Europe Netball Open Challenge
- Sport: Netball
- Founded: 2008
- First season: 2008
- Organising body: Europe Netball
- Most recent champion: Northern Ireland
- Most titles: Republic of Ireland
- Broadcaster: YouTube
- Related competitions: Netball World Cup Qualifiers – Europe Netball Europe Open Championships

= Europe Netball Open Challenge =

International netball competition

The Europe Netball Open Challenge is an international netball tournament organised by Europe Netball. It was originally known as the European Netball Festival and later as the Netball Europe Open Challenge. It mainly features second level national netball teams affiliated to Europe Netball. It has also included guest teams from outside Europe. Europe's top level teams play in the Netball Europe Open Championships. The Republic of Ireland are the competition's most successful team. Other winners have included Grenada, the Isle of Man, Northern Ireland and the United Arab Emirates.

==History==
===European Netball Festival===
The Open Challenge evolved from Netball Festivals played in 2008, 2010 and 2012. The Republic of Ireland hosted the 2008 festival. Other participants included Gibraltar and Israel. The 2010 Festival was won by a Great Britain U19 team.

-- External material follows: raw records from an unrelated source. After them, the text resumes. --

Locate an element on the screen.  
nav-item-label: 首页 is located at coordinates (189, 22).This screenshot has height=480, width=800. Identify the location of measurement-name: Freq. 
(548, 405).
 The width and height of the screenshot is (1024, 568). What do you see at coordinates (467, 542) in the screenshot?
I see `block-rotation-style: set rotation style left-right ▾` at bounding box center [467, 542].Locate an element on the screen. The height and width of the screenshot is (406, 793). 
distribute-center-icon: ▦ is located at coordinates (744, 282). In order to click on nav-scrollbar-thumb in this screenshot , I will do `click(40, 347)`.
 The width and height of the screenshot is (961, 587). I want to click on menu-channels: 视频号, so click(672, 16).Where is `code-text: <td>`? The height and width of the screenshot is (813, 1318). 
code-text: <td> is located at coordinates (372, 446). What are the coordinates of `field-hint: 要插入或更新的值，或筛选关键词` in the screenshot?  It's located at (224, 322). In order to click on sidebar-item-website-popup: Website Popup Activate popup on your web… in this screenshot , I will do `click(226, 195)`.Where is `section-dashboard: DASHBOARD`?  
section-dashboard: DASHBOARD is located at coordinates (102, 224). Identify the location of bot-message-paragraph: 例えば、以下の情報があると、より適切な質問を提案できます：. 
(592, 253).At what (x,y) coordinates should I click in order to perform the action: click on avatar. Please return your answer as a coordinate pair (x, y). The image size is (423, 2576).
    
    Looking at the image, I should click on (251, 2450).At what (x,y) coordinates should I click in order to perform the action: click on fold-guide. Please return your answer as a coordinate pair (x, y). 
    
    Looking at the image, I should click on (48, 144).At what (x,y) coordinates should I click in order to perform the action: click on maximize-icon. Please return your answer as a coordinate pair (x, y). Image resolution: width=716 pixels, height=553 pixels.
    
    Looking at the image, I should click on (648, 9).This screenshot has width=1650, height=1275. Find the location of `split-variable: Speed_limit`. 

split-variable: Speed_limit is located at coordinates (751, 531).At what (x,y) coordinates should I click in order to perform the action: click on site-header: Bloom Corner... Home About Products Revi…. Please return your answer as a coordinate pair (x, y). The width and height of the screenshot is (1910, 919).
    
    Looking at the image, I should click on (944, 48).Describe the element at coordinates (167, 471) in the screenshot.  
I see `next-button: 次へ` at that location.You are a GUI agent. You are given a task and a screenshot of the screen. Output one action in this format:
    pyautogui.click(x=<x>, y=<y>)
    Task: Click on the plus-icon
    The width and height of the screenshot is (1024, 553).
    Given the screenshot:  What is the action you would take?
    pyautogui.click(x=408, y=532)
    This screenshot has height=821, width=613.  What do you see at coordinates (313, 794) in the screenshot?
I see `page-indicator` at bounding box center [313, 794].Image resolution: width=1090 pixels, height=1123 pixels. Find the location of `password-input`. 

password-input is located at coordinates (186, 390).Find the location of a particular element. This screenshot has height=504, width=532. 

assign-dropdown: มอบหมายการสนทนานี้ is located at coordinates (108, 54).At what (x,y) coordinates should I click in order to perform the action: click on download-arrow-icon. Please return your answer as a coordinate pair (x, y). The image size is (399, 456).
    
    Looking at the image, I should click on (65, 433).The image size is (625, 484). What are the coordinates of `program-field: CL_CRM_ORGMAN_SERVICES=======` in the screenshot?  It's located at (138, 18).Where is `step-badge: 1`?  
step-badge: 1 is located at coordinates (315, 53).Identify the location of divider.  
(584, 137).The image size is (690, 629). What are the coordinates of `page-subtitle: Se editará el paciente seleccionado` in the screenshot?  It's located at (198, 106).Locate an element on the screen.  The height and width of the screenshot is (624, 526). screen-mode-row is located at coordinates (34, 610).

| Tournaments | Winners | Runners up | 3rd | 4th | 5th | 6th |
|---|---|---|---|---|---|---|
| 2008 |  |  |  |  |  |  |
| 2010 | Great Britain U19 | Republic of Ireland | Malta | Israel | Gibraltar | Sweden |
| 2012 | Republic of Ireland | Malta | Gibraltar | Switzerland | Israel |  |

===Netball Europe Open Challenge===
The 2013, 2015 and 2016 tournaments were played alongside the Netball Europe Open Championships.

| Tournaments | Winners | Runners up | 3rd | 4th | 5th | 6th |
|---|---|---|---|---|---|---|
| 2013 | Republic of Ireland | Switzerland | Gibraltar |  |  |  |
| 2015 | Republic of Ireland | Switzerland | Malta |  |  |  |
| 2016 | Grenada | Republic of Ireland | United States | Switzerland | Malta | Gibraltar |
| 2017 | Republic of Ireland | Gibraltar | Bermuda | Israel |  |  |
| 2018 | Republic of Ireland | Isle of Man | UAE | Gibraltar | Israel |  |
| 2019 | Isle of Man^{1} | Gibraltar | Republic of Ireland | UAE | Israel | Cayman Islands |

===Europe Netball Open Challenge===

| Tournaments | Winners | Runners up | 3rd | 4th | 5th | 6th |
|---|---|---|---|---|---|---|
| 2021 | UAE | Isle of Man | Malta | Gibraltar | Switzerland | Northern Ireland^{2} |
| 2022 | Republic of Ireland | UAE | Isle of Man | Gibraltar | Malta | Cayman Islands |
| 2023 | UAE | Republic of Ireland | Isle of Man | Malta | Gibraltar | France |
| 2024 | Northern Ireland | UAE | Republic of Ireland | Isle of Man | Gibraltar | France |

- Notes
- The 2019 tournament also featured a British Armed Forces team. They were effectively the overall winner, after winning all their games during the series.
- At the 2021 tournament, Northern Ireland also played a series of separate matches against Gibraltar and the Isle of Man. Northern Ireland did not compete in the tournament.
- The 2025 tournament was cancelled. After the Palestine Solidarity Campaign objected to Israel competing, Europe Netball decided to cancel the whole tournament.